The year is 1794. Throughout France, aristocratic families and citizens live in fear of robbery, imprisonment, and near-daily public executions. The Marquis de Sade watches from a prison window as twenty-three prisoners are executed for the enjoyment of a blood-thirsty mob. His plays and novels depicting sadomasochistic acts have been condemned for immorality—and even worse, for having been written by a nobleman.

Quills is a historical fiction dramatizing this period in the marquis’s life. The Marquis de Sade (Geoffrey Rush) has been imprisoned at the Charenton Asylum, where he lives comfortably under the benevolent rule of the Abbe de Coulmier (Joaquin Phoenix). He continues to publish anonymously from within the asylum, aided by a chambermaid, Madeleine (Kate Winslet), who sneaks his manuscripts under the dirty linens. His latest novel, Justine, is so immoral that it has attracted the attention of Napoleon, who has dispatched Dr. Royer-Collard (Michael Caine), a respected physician specializing in near-drowning and other gruesome therapies, to travel to Charenton to oversee the treatment of the marquis. Unfortunately, Royer-Collard has plans of his own regarding Charenton.

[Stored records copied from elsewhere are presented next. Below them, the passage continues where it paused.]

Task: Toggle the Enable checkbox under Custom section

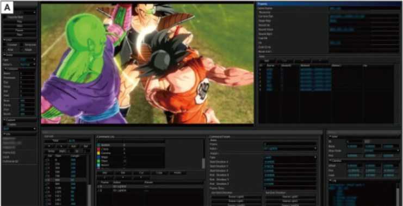Action: (8, 124)
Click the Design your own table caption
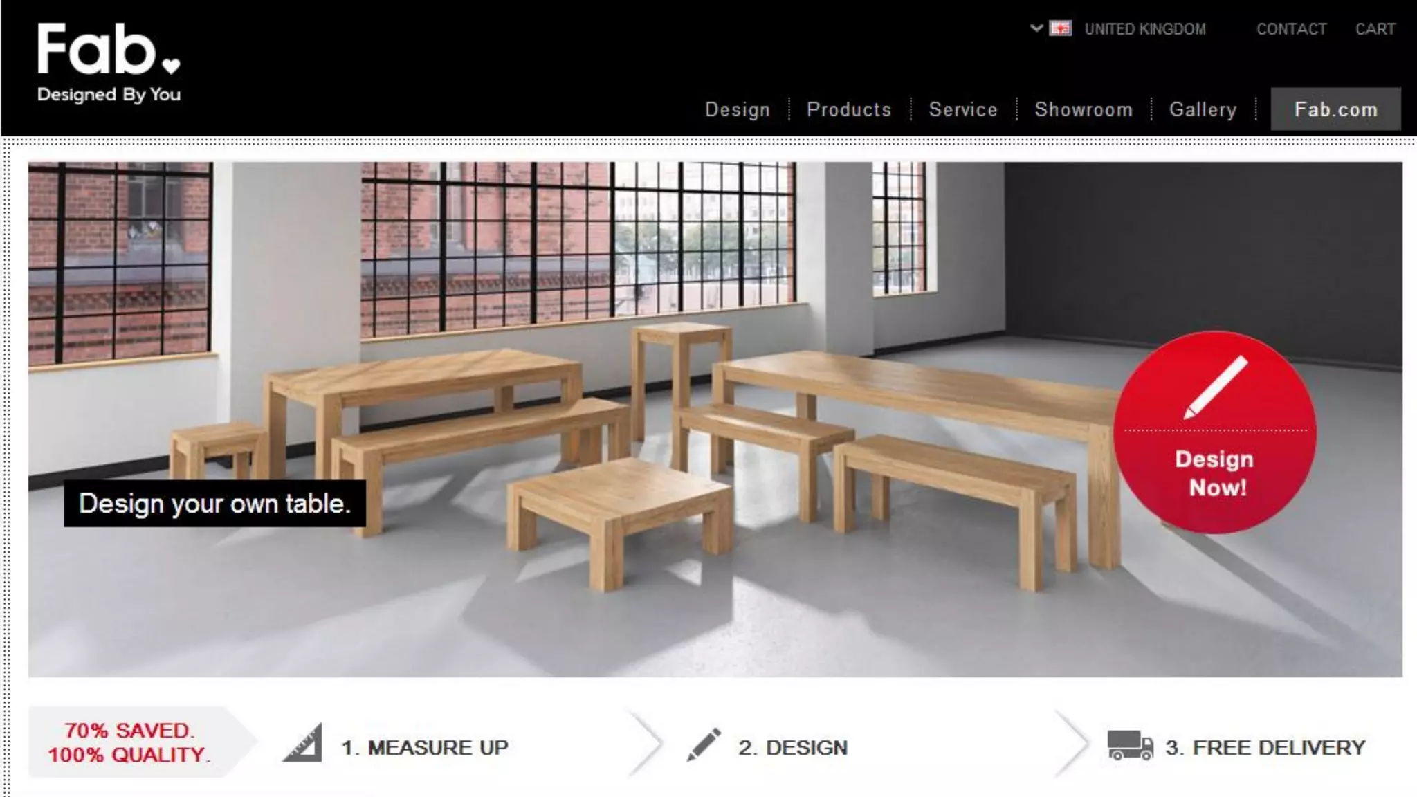The image size is (1417, 797). [214, 504]

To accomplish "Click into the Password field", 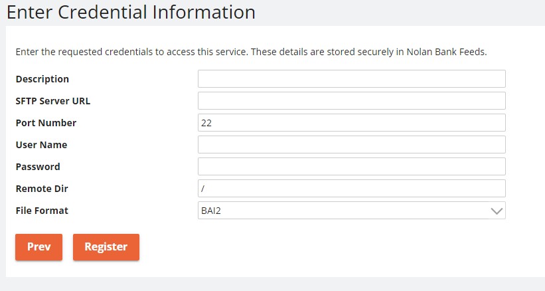I will point(351,167).
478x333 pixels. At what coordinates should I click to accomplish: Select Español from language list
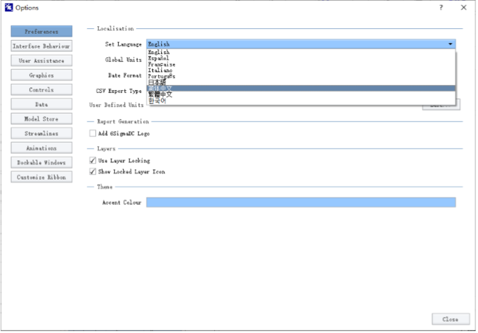(x=159, y=58)
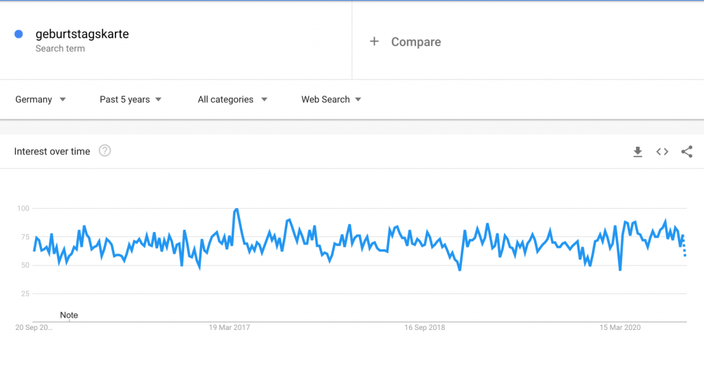
Task: Open the All categories dropdown
Action: coord(232,99)

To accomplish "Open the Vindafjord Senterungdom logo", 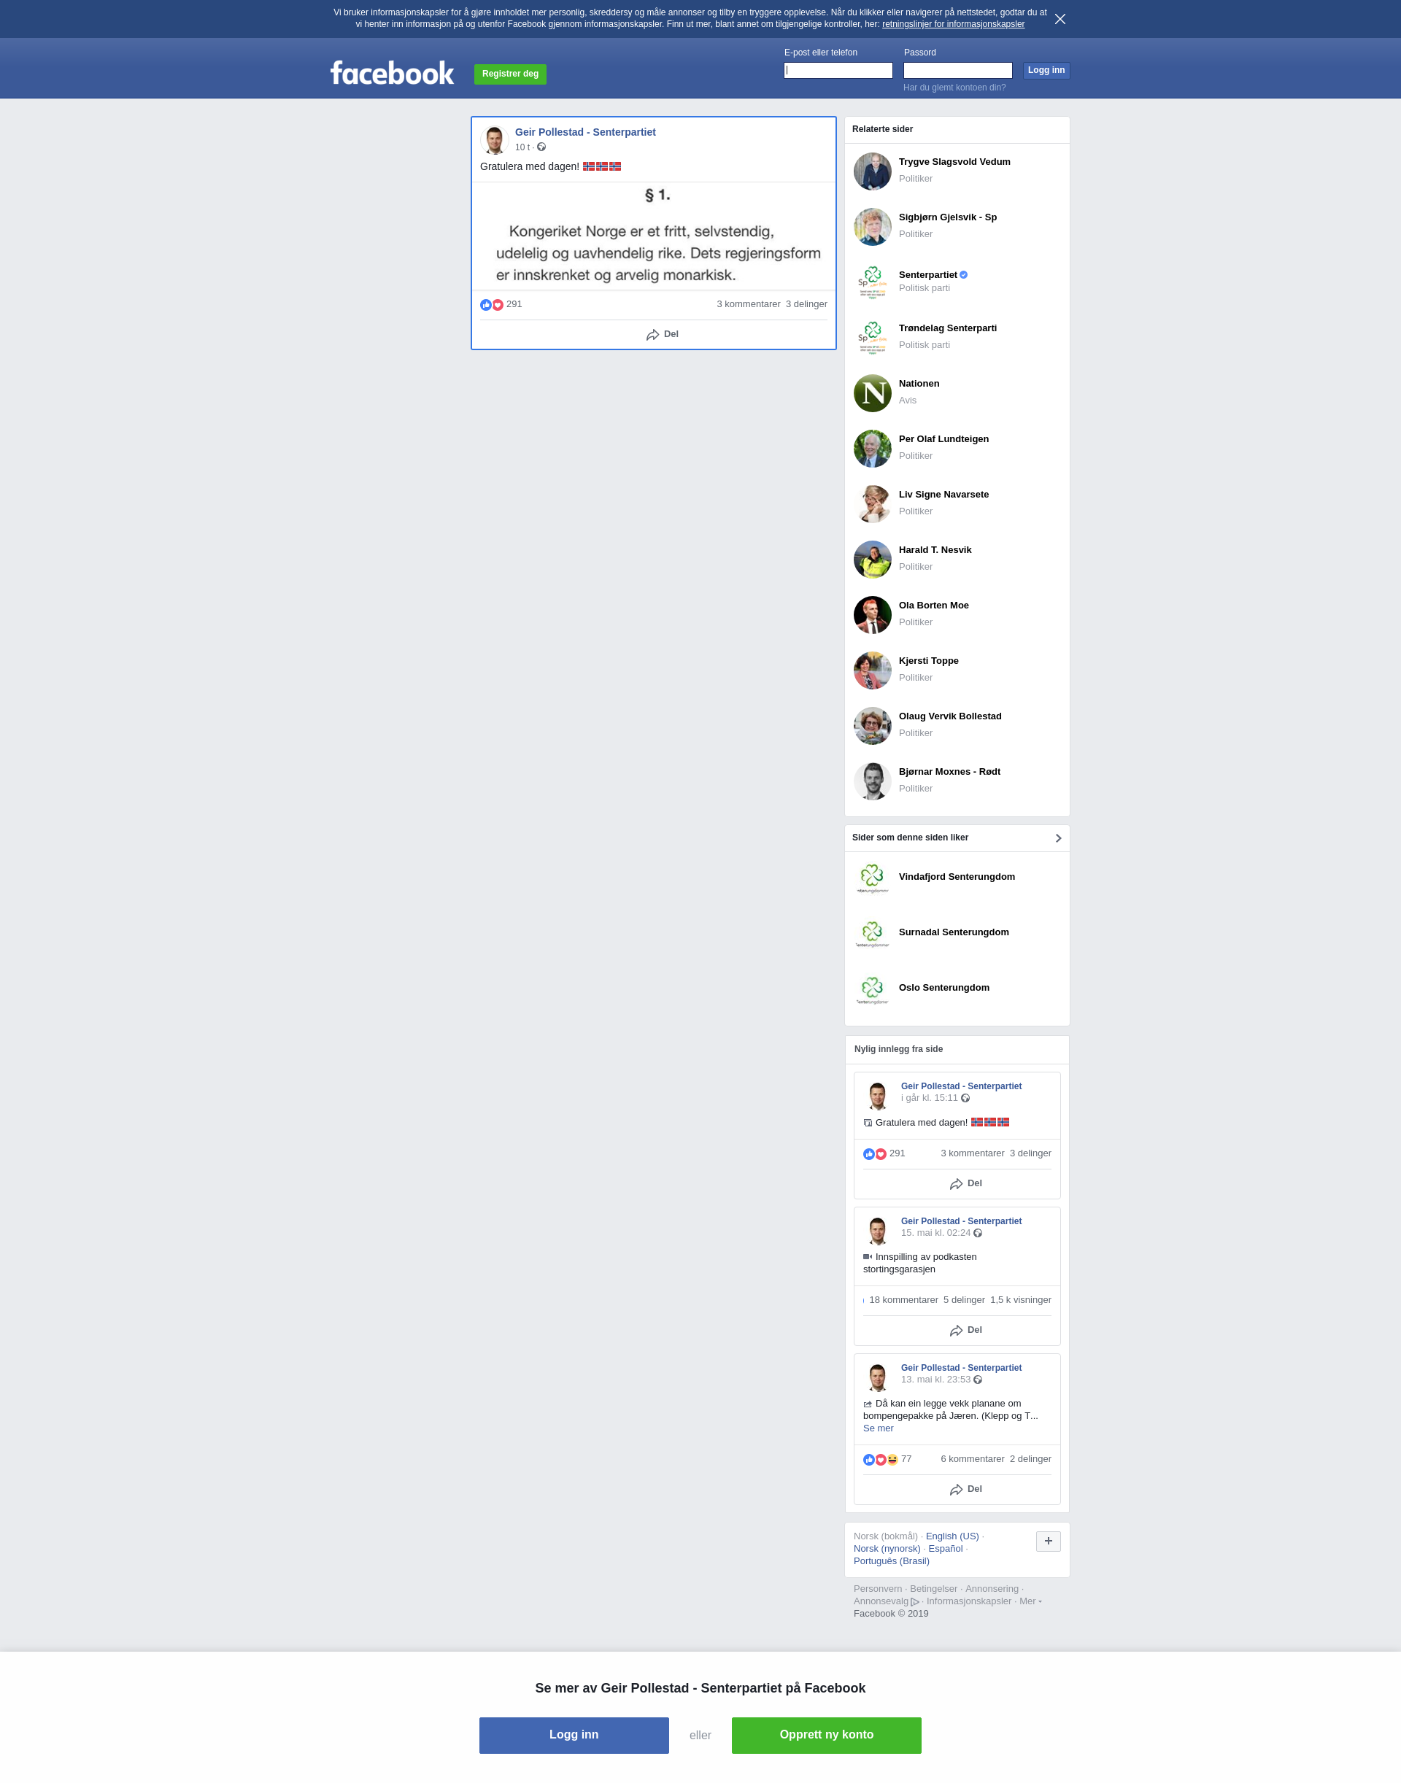I will (872, 878).
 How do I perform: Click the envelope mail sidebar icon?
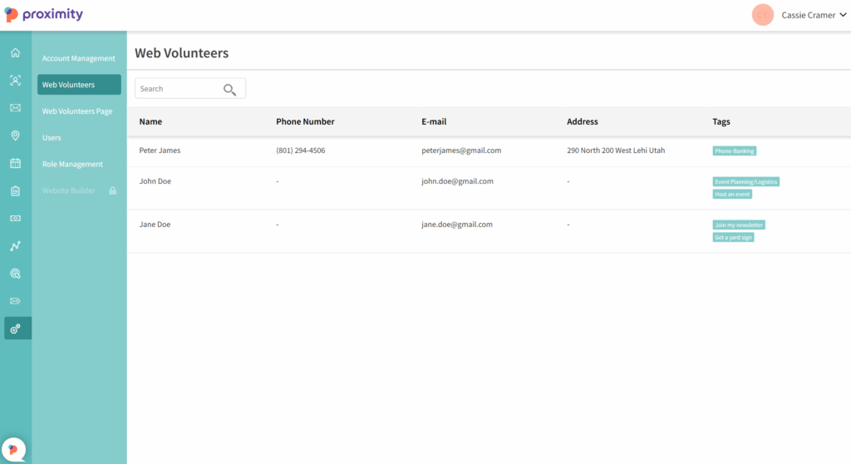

Quills, written by Doug Wright and directed by Philip Kauffman (Henry and June) has been much touted as a manifesto of free speech and "the incendiary power of ideas." Wright does present defenses of pornography (depiction of violent sexual activity) that are interesting. He is most successful in demonstrating that censorship is illogical when the marquis’s work is compared with the violence and sexuality sanctioned by the state, by the medical community, and by the public. Although the characters say little about the turn-of-the-century political upheavels in France, scars of the Terror are everywhere; on the blood-stained stairs in Royer-Collard’s house, in the watchful atmosphere of the asylum, and in the marquis’s tortured mind.

Every tragedy from Shakespeare forward needs a comic foil, and in Quills we have Royer-Collard’s wife Simone, a young orphan who makes an afternoon trip from nunnery to marriage bed, a statuette of the Virgin clutched under her arm. This real-life story of cruelly despoiled innocence inspires shock, sexual arousal, and finally the wicked pen of the marquis. The result is "The Crimes of Love," a farce featuring approximately three lines of dialogue and graphic sexual acts. In one of the most bizarre sequences of this film, asylum inmates perform "Crimes" to the howling delight of respectable community members.

Many of the arguments are spelled out during interchanges between the marquis and Coulmier. Unfortunately, their sparring is often repetitive and artificial, and what is supposed to be sexual tension is sadly unconvincing. Furthermore, Wright dismisses the idea that violent literature can contribute to societal attitudes towards violence, and trivializes violence committed in the development of pornographic literature (in Wright’s script, the marquis has been convicted of mutilating a prostitute). This is somewhat disingenuous, considering modern-day research suggesting that people exposed to violence in words or images are more likely to commit or sanction violence themselves, in a script that otherwise aspires to being modern and forward-thinking. This becomes painfully obvious after the murder of an asylum employee by an inmate, who has performed numerous acts of sexual aggression, coincidentally after exposure to de Sade’s pornographic literature. Instead of confronting this issue honestly, Wright conveniently substitutes a hypocritical villain in the person of Royer-Collard.

But in the words of the fictional marquis, "It’s a fiction, not a moral treatise." The direction is excellent, supplemented by a witty but never burdensome musical score. Phoenix is good as the idealistic and conflicted Abbe, and shares many poignant scenes with Winslet and Rush (when the marquis isn’t trying to get him into the sack). The Charenton inmates are skillfully performed, if caricatures, especially the pyromaniacal Dauphin. Geoffrey Rush is an absorbing presence, a treat to watch from his first scene to his last. In his capable hands, the marquis is a fascinating, fallible human being. This reviewer’s advice: go see it, immediately.